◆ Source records

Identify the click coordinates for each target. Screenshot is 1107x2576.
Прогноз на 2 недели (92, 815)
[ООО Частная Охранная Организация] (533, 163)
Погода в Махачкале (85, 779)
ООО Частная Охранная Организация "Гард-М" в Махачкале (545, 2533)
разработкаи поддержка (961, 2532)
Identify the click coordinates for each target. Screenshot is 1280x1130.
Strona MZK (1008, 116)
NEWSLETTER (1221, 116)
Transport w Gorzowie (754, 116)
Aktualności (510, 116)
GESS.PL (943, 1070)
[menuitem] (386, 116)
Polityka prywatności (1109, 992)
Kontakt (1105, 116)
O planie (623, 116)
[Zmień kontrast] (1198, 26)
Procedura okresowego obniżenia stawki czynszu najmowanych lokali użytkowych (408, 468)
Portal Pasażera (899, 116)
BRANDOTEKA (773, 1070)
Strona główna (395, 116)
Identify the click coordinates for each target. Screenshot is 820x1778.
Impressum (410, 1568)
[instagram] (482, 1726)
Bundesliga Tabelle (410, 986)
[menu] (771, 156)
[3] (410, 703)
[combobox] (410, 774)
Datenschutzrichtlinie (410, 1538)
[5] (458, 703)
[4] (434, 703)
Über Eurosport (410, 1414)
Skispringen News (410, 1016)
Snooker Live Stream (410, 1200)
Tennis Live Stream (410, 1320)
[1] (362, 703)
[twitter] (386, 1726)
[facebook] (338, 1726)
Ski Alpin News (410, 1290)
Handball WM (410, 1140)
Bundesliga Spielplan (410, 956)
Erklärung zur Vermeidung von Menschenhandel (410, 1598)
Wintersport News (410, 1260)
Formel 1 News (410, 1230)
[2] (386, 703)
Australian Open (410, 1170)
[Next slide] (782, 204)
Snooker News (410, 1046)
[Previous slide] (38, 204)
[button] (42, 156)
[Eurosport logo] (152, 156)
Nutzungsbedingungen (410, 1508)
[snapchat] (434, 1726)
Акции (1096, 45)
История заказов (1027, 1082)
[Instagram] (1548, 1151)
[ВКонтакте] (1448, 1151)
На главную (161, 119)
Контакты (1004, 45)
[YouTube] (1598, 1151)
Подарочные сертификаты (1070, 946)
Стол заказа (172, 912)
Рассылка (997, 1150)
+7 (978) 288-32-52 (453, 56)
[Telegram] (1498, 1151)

◆ EXERCISE AIM
Every line in the entries above that mentions the word "Охранная" must be shown.

◆ WRITTEN SOLUTION
[ООО Частная Охранная Организация] (533, 163)
ООО Частная Охранная Организация "Гард-М" в Махачкале (545, 2533)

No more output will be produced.